Of course, as most employees with a boss know, a person’s salary doesn’t necessarily reflect his or her ability. No worries; RIMS has another report to help risk managers determine how well their companies manage risk. And if your total cost of risk in your program has increased of late, it is underperforming, according to the 2011 “RIMS Benchmark Survey,” which is based on 2010 responses from 1,431 organizations, including more than half of the Fortune 500.
As a result of continuing soft market conditions, the average total cost of risk dropped for the sixth straight year to reach just $10.02 per $1,000 of revenue. This is the lowest number for companies since 2001 and came due to lower premiums and retained losses (especially within workers comp and D&O).

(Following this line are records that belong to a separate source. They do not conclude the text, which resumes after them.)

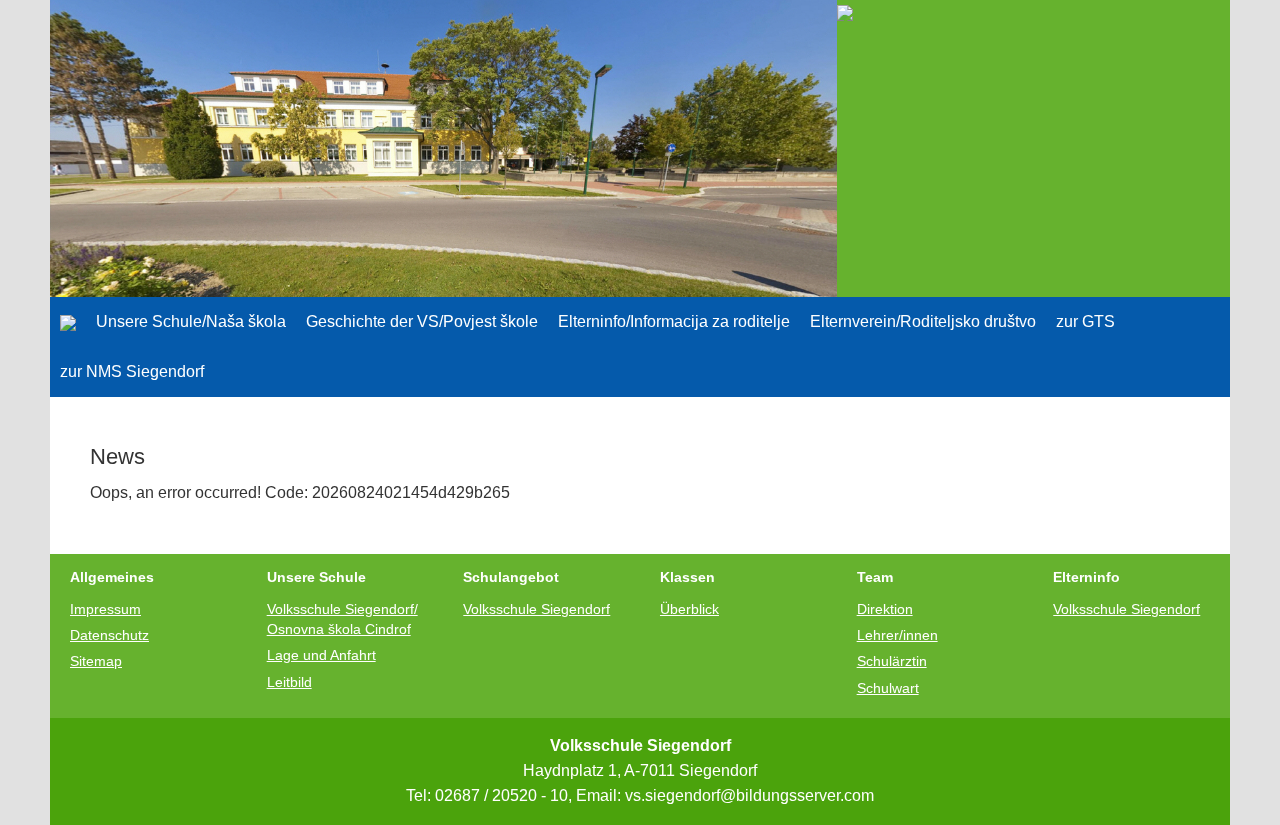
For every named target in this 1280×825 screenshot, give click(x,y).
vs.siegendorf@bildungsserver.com (749, 795)
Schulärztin (892, 661)
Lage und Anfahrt (321, 655)
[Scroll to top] (1216, 761)
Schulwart (888, 688)
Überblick (689, 609)
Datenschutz (109, 635)
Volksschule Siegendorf (536, 609)
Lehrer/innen (897, 635)
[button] (191, 322)
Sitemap (96, 661)
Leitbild (289, 682)
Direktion (885, 609)
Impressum (105, 609)
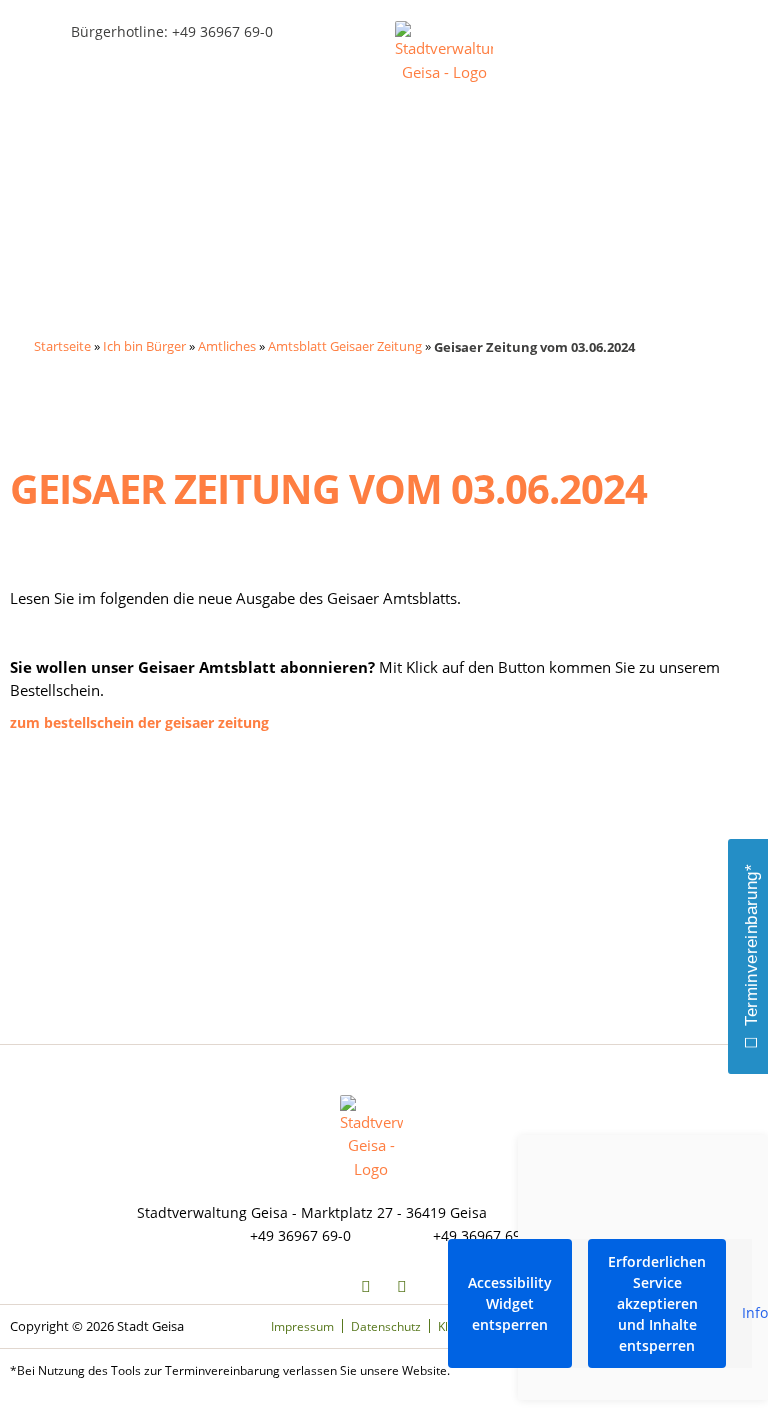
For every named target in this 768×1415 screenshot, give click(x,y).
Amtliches (227, 346)
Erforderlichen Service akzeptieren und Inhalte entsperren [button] (657, 1303)
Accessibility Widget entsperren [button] (510, 1303)
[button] (48, 65)
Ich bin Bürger (144, 346)
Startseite (62, 346)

Perhaps the most critical finding, however, is that if you don’t have an effective enterprise risk management program, you are now for the first time officially in the minority. 54% of respondents list their ERM programs as either fully or partially integrated — a giant leap from the 36% who said so in a similar survey in 2008. Risk managers are also increasingly the ones driving ERM. In 2010, 59% of ERM programs were led by risk managers, compared to only 32% just two years ago.
Combined, the two studies illustrate something that most in the discipline already know: risk management is becoming increasingly important as global uncertainty continues to grow in the business world. And risk managers are starting to move into the decision-making roles — along with the decision-making paychecks — they deserve.